Problem description:
Rewrite every one of the lines below, substituting "window header" for each "title bar" and leaving all other text unchanged.

Listing:

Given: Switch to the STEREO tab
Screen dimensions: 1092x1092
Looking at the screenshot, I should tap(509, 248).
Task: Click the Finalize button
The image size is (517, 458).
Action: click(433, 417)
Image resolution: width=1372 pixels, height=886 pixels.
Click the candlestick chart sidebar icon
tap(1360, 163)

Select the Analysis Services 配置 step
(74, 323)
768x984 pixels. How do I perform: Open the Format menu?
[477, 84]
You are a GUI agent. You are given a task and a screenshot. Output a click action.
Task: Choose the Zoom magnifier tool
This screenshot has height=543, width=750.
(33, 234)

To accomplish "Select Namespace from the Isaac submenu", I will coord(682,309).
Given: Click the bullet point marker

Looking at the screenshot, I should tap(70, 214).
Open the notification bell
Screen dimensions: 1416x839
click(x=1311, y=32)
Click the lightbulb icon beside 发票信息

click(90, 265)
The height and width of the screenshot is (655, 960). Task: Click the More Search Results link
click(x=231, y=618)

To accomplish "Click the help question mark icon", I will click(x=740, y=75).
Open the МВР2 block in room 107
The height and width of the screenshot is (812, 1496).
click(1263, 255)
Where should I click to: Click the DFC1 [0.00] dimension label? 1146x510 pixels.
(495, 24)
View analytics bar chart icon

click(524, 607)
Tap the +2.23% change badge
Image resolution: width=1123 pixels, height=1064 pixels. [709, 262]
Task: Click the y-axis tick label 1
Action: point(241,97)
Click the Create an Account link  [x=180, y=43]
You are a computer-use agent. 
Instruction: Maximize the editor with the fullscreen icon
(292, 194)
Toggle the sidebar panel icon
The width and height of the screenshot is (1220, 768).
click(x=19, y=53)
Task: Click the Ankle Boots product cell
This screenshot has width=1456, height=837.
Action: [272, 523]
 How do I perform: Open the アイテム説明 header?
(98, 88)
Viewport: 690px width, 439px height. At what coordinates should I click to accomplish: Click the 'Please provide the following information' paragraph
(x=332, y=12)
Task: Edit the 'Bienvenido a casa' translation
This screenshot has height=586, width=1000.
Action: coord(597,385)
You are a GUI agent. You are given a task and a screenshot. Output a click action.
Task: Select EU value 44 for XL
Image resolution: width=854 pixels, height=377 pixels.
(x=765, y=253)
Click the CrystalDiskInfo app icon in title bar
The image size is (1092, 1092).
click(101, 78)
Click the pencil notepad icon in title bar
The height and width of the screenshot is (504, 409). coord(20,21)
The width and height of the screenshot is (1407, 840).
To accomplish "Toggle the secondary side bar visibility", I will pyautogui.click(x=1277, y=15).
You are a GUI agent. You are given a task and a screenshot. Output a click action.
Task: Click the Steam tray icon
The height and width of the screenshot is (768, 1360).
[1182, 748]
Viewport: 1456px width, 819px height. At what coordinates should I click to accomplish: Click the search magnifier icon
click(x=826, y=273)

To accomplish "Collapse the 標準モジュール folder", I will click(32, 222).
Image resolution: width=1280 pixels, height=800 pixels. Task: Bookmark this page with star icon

Response:
Given: Switch to the STEREO tab
Screen dimensions: 1092x1092
Looking at the screenshot, I should tap(509, 248).
Task: Click the Finalize button
The image size is (517, 458).
Action: click(433, 417)
Image resolution: width=1372 pixels, height=886 pixels.
Click the candlestick chart sidebar icon
tap(1360, 163)

Select the Analysis Services 配置 step
(74, 323)
768x984 pixels. How do I perform: Open the Format menu?
[477, 84]
You are a GUI agent. You are given a task and a screenshot. Output a click action.
Task: Choose the Zoom magnifier tool
This screenshot has height=543, width=750.
(33, 234)

To accomplish "Select Namespace from the Isaac submenu", I will coord(682,309).
Given: Click the bullet point marker

Looking at the screenshot, I should tap(70, 214).
Open the notification bell
Screen dimensions: 1416x839
click(x=1311, y=32)
Click the lightbulb icon beside 发票信息

click(90, 265)
The height and width of the screenshot is (655, 960). Task: Click the More Search Results link
click(x=231, y=618)

To accomplish "Click the help question mark icon", I will click(x=740, y=75).
Open the МВР2 block in room 107
The height and width of the screenshot is (812, 1496).
click(1263, 255)
Where should I click to: Click the DFC1 [0.00] dimension label? 1146x510 pixels.
(495, 24)
View analytics bar chart icon

click(524, 607)
Tap the +2.23% change badge
Image resolution: width=1123 pixels, height=1064 pixels. [709, 262]
Task: Click the y-axis tick label 1
Action: point(241,97)
Click the Create an Account link  [x=180, y=43]
You are a computer-use agent. 
Instruction: Maximize the editor with the fullscreen icon
(292, 194)
Toggle the sidebar panel icon
The width and height of the screenshot is (1220, 768).
click(x=19, y=53)
Task: Click the Ankle Boots product cell
This screenshot has width=1456, height=837.
Action: [272, 523]
 How do I perform: Open the アイテム説明 header?
(98, 88)
Viewport: 690px width, 439px height. At what coordinates should I click to accomplish: Click the 'Please provide the following information' paragraph
(x=332, y=12)
Task: Edit the 'Bienvenido a casa' translation
This screenshot has height=586, width=1000.
Action: coord(597,385)
You are a GUI agent. You are given a task and a screenshot. Output a click action.
Task: Select EU value 44 for XL
Image resolution: width=854 pixels, height=377 pixels.
(x=765, y=253)
Click the CrystalDiskInfo app icon in window header
The image size is (1092, 1092).
click(101, 78)
Click the pencil notepad icon in window header
The height and width of the screenshot is (504, 409). coord(20,21)
The width and height of the screenshot is (1407, 840).
To accomplish "Toggle the secondary side bar visibility", I will pyautogui.click(x=1277, y=15).
You are a GUI agent. You are given a task and a screenshot. Output a click action.
Task: Click the Steam tray icon
The height and width of the screenshot is (768, 1360).
[1182, 748]
Viewport: 1456px width, 819px height. At what coordinates should I click to accomplish: Click the search magnifier icon
click(x=826, y=273)

To accomplish "Collapse the 標準モジュール folder", I will click(32, 222).
Image resolution: width=1280 pixels, height=800 pixels. Task: Bookmark this page with star icon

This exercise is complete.